Transformation in the Middle Market

The challenges of the moment are profound, and for middle market companies seeking to navigate a path through the global pandemic the energy involved in imaging a radical shift in business while simultaneously working to ensure viability on a day-to-day basis can seem too much. But such is leadership in the middle market. This is the moment for companies and their leadership teams to take bold action, move forward with aggressive business transformation initiatives and position themselves to not only survive the immediate crisis but also secure for themselves a prosperous future. The host of unknows facing us all is no excuse for inaction. When the history of the pandemic is written, this moment will be recognized as one that offered extreme value creation opportunities for those leaders bold enough to take action.
Middle market companies are not smaller versions of larger companies.

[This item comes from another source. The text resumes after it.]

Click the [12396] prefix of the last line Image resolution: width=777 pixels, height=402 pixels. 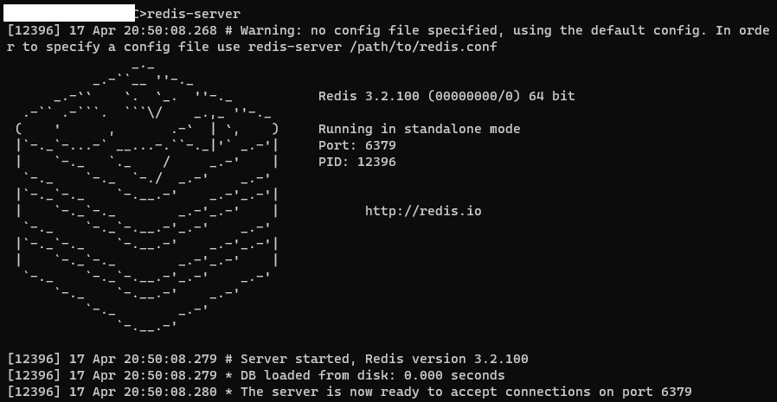click(x=35, y=392)
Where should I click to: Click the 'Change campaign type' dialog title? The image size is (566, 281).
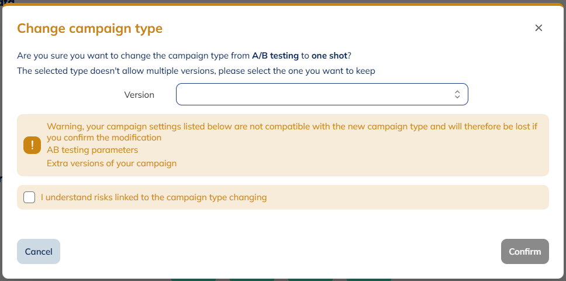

Rather, they are sui generis, and should be viewed as such. Nonetheless, no middle market leadership team can afford to regard with complacency the signals from economic forecasts and multinational companies that indicate adjustment to a post COVID-19 world will require business transformation on an epic scale.

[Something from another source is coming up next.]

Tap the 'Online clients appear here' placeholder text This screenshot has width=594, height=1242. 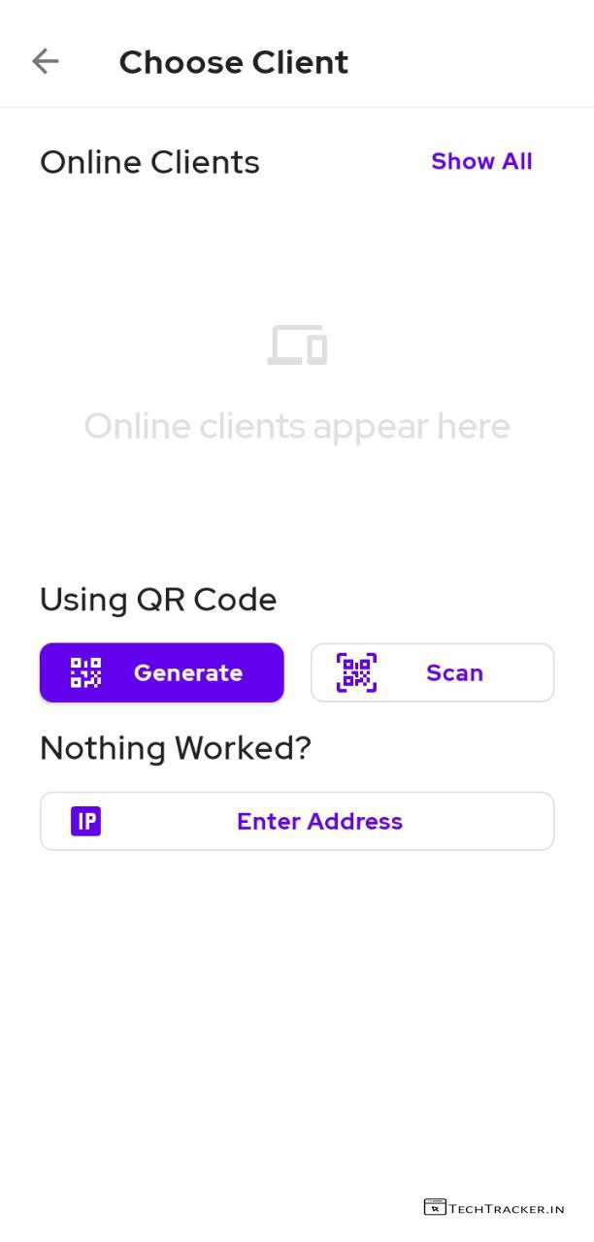click(297, 426)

Effective business transformation requires not only a plan, but a mindset oriented toward change. Leadership teams in the middle market should look to answer the following questions about their own companies:
- What are the key assumptions about our business that we believed to be enduring at the start of 2020?
- Have recent events undercut our confidence in any of those assumptions?
- Are our current sources of competitive advantage stronger or weaker now than they were at the beginning of the year?
- How secure are our finances? Profitability, cash flow, liquidity? If we needed to raise capital quickly, do we have a sense of how much capital would be available, on what terms, and from whom?
- Is our company positioned to be an acquirer if a major competitor fails?
- How strong are our relationships with key stakeholders? Is there more that we can do to bolster these relationships?
The exercise of answering these questions, with a self-critical lens, will help middle market leadership teams identify areas of weakness to be addressed in a business transformation initiative.
Conclusion
We are in the midst of a period of undeniable economic and social change, and the impact of these changes will reverberate for years to come. Business models will be upended. Competitive dynamics will shift. This is a moment for forward-looking leadership teams to set their companies on an upward trajectory of value creation. But for those who do not act, history offers a bitter lesson: change is inevitable, and failure, no matter how remote the prospect is in our own minds, is always a possibility.
About the Author
David Johnson (@TurnaroundDavid) is Founder and Managing Partner of Abraxas Group, a boutique advisory firm focused on providing transformational leadership to middle market companies in transition. Over the course of his career David has served as financial advisor and interim executive to dozens of middle market companies. David is also a recognized thought leader on the topics of business transformation, change management, interim leadership, restructuring, turnaround, and value creation. He can be contacted at: david@abraxasgp.com.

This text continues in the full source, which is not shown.